Научная новизна работы заключается в том, что морфологические взаимоотношения литературы и музыки впервые рассмотрены исторически на материале русской культуры XIX в. Диссертация представляет собой первое исследование на данную тему. Каждый вид искусства исследуется в двух аспектах: способности активно воздействовать на другое искусство и способности воспринимать и заимствовать элементы родственной художественности. Впервые высказана мысль о «скользящей» активности художественной специфики: в разные периоды художественного развития и при решении различных художественных задач в художественной структуре искусства активизируется то его «инфицирующая» способность, то «присваивающая». В русской культуре XIX века выделен уровень первичных связей литературы и музыки, обеспеченный присваивающей способностью искусства и уровень вторичных взаимодействий, связанный с контактами «оформленных» видов искусства. На каждом уровне взаимоотношений рассмотрены основные сферы и типы отношений между литературой и музыкой и специфическая поэтика каждого искусства.

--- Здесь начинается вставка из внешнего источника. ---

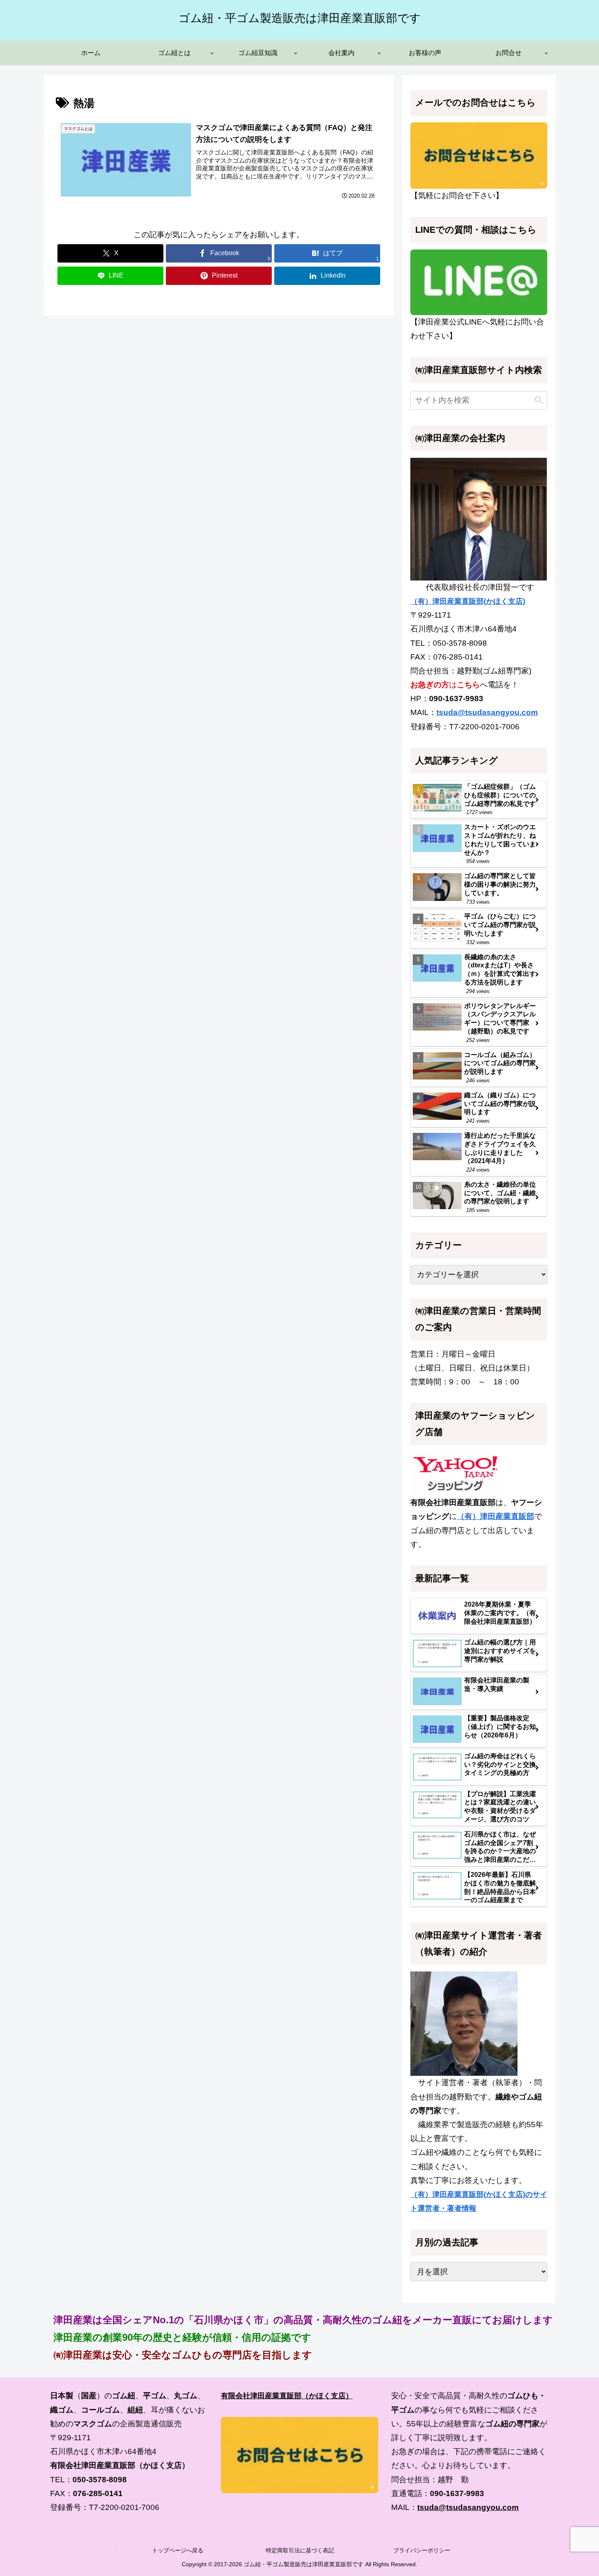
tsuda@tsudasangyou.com (487, 712)
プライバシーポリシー (421, 2550)
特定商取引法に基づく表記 (300, 2550)
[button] (538, 400)
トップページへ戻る (177, 2550)
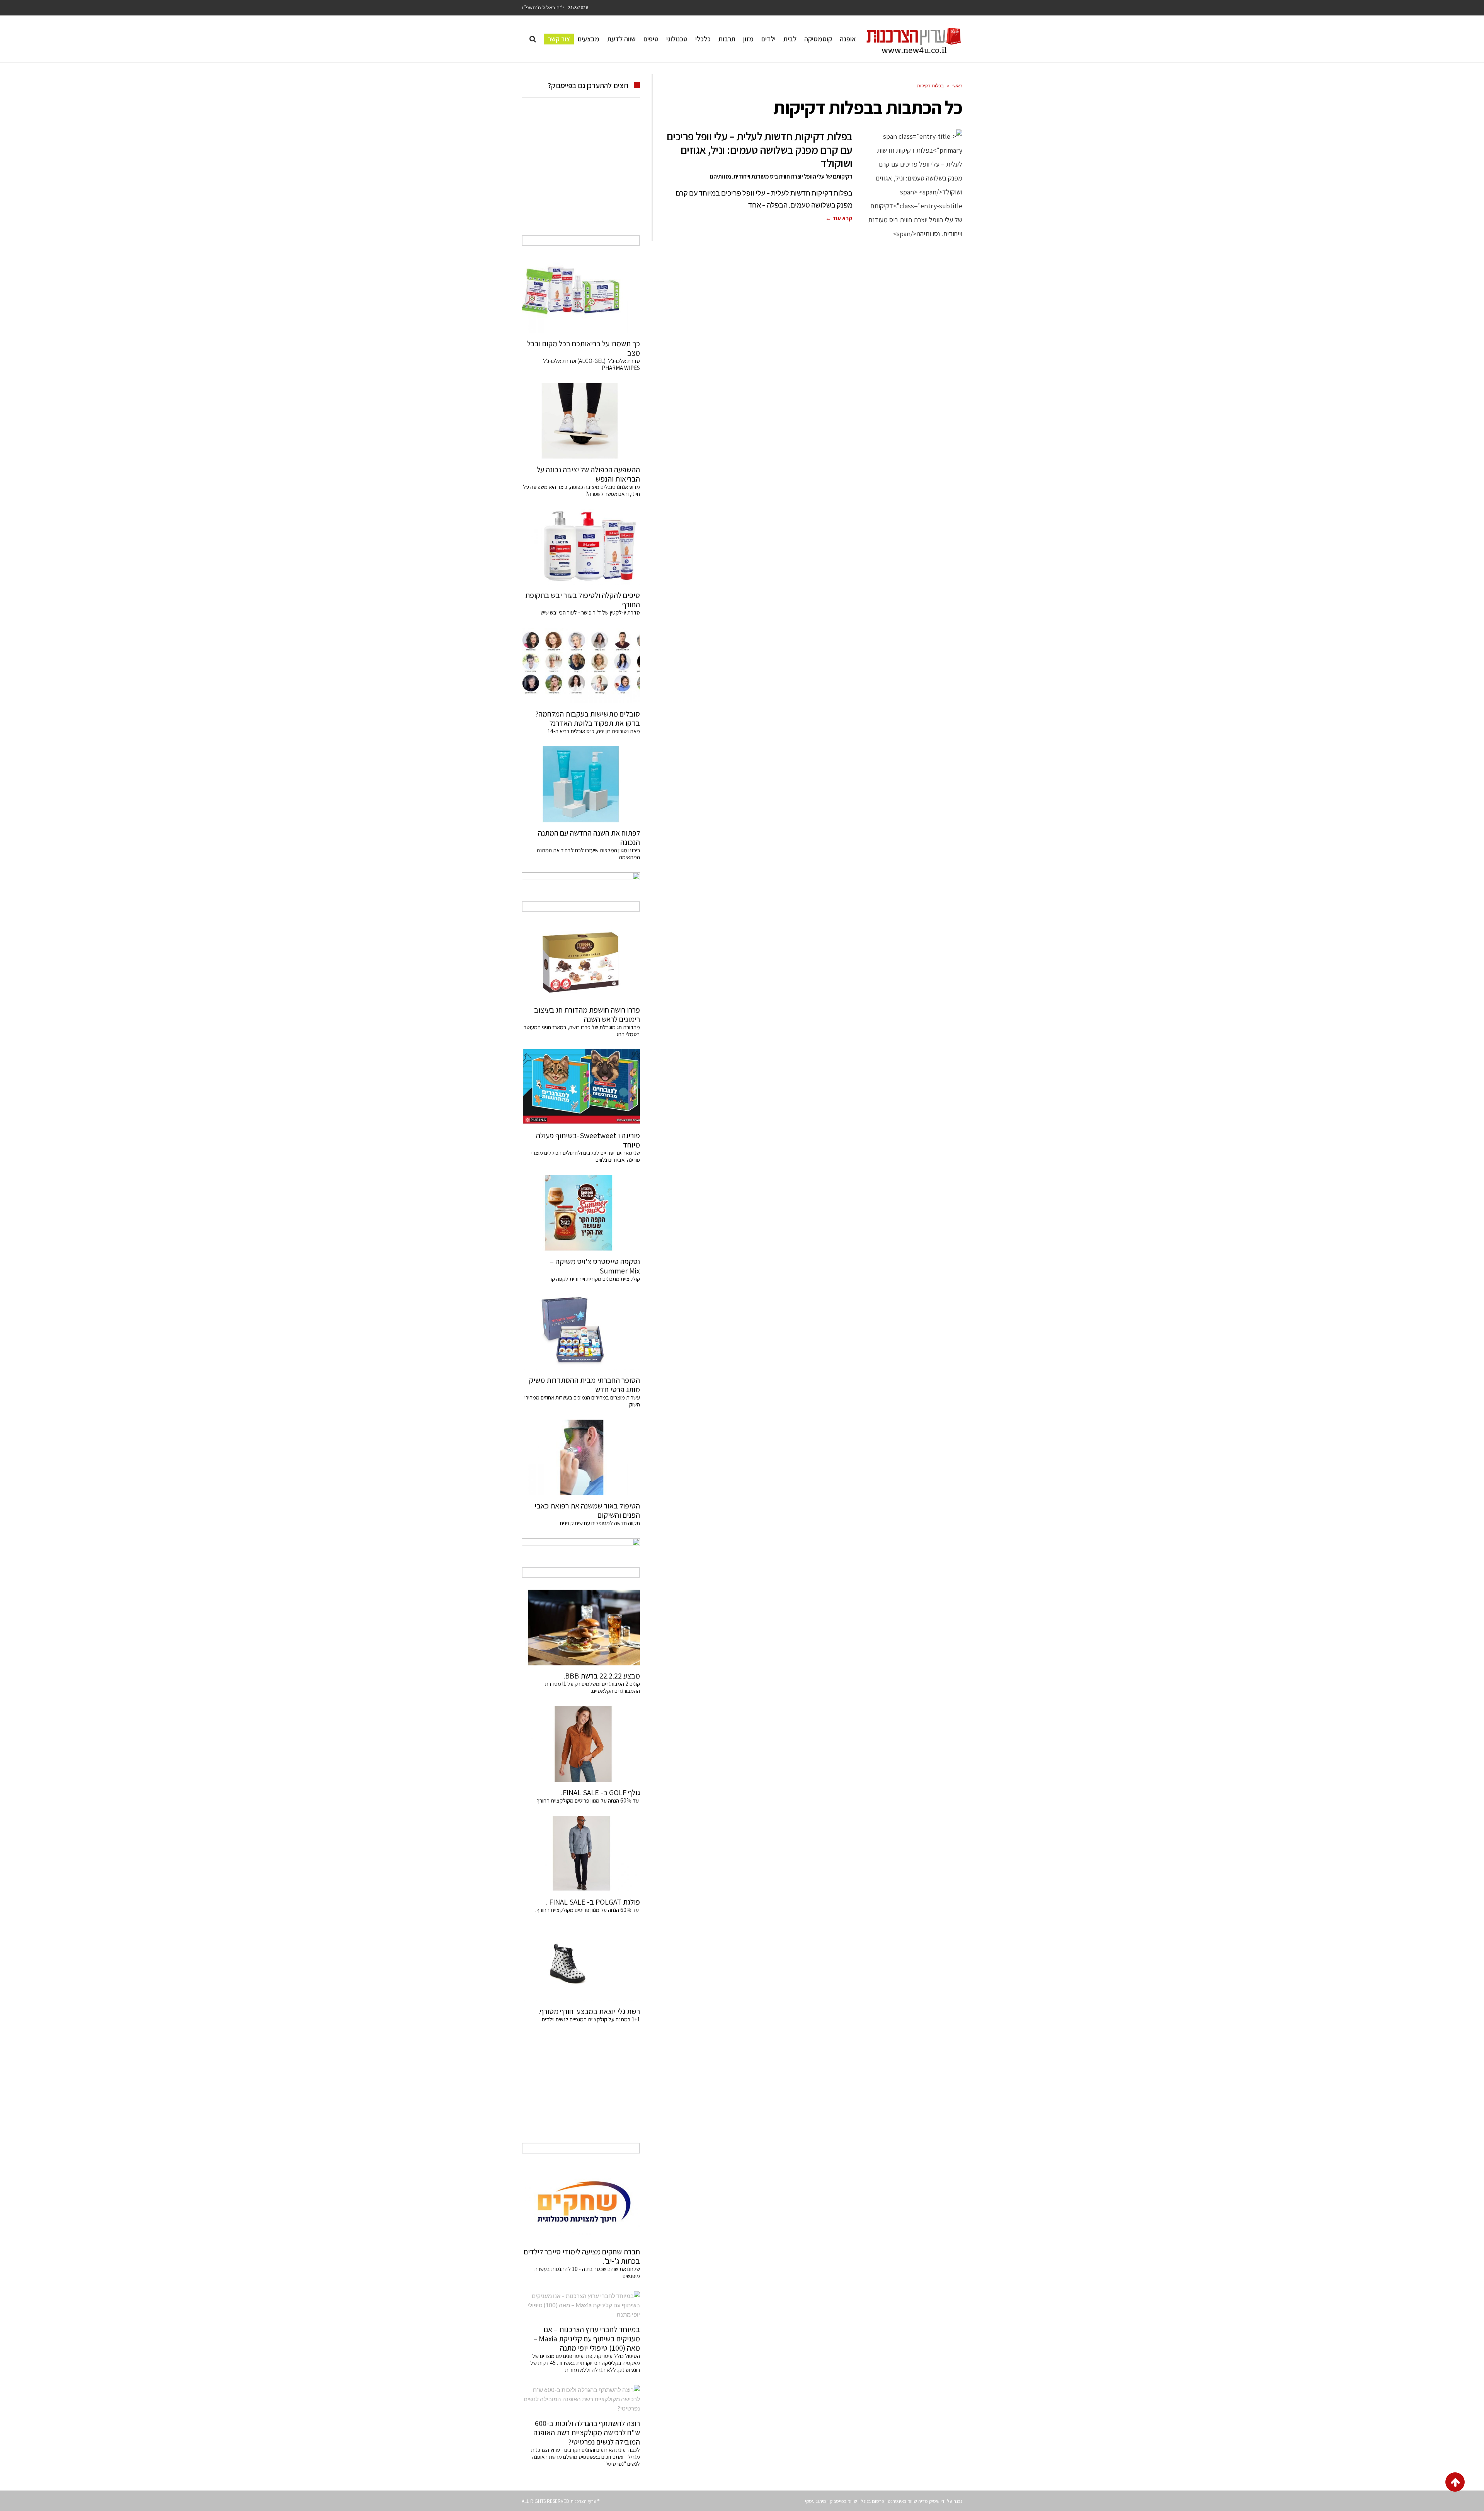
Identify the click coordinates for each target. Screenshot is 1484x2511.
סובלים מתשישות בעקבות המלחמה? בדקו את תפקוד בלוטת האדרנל (587, 718)
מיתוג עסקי (815, 2501)
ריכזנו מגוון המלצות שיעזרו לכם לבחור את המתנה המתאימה (588, 853)
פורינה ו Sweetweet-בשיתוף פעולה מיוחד (588, 1140)
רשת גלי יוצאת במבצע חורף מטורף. (589, 2011)
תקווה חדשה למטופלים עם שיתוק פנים (599, 1523)
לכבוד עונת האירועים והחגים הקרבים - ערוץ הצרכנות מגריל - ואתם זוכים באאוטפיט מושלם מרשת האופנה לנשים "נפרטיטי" (585, 2456)
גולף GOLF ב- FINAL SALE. (600, 1792)
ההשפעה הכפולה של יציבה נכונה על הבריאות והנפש (588, 474)
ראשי (957, 86)
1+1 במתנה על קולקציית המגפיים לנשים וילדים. (590, 2019)
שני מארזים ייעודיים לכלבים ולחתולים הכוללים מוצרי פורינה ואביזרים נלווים (585, 1156)
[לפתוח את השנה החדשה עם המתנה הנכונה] (581, 784)
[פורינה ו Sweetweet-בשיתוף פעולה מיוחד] (581, 1087)
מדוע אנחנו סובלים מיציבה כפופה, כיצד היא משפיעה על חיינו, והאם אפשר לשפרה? (581, 490)
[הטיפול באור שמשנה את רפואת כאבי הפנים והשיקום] (581, 1457)
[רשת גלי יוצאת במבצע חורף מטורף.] (581, 1963)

Актуальность исследования. Для современной культурологии характерен интерес к явлениям, возникающим на стыке разных художественных языков, и проблема перевода, в том числе - морфологического, чрезвычайна злободневна. Более того, в современной культурологии актуальна мысль об «обратном переводе» (А.В.Михайлов), который осуществляется в ходе культурного развития и исследованием механизма которого занимается историческая морфология, в русле которой написана работа. Актуален и выбор материала, а именно -русская культура XIX в. Классический этап русской культуры именно благодаря огромному научному фонду работ, ему посвященных, обнаруживает оставшиеся дискуссионными некоторые проблемы культурного развития, к числу которых относится тема данной диссертации.

Цели и задачи исследования обусловили структуру работы, в которой выделяются три аспекта: историографический, теоретический и исторический.

Во введении определяется место данной проблемы в сфере культурологических и искусствоведческих исследований, обосновываются цель и задачи исследования.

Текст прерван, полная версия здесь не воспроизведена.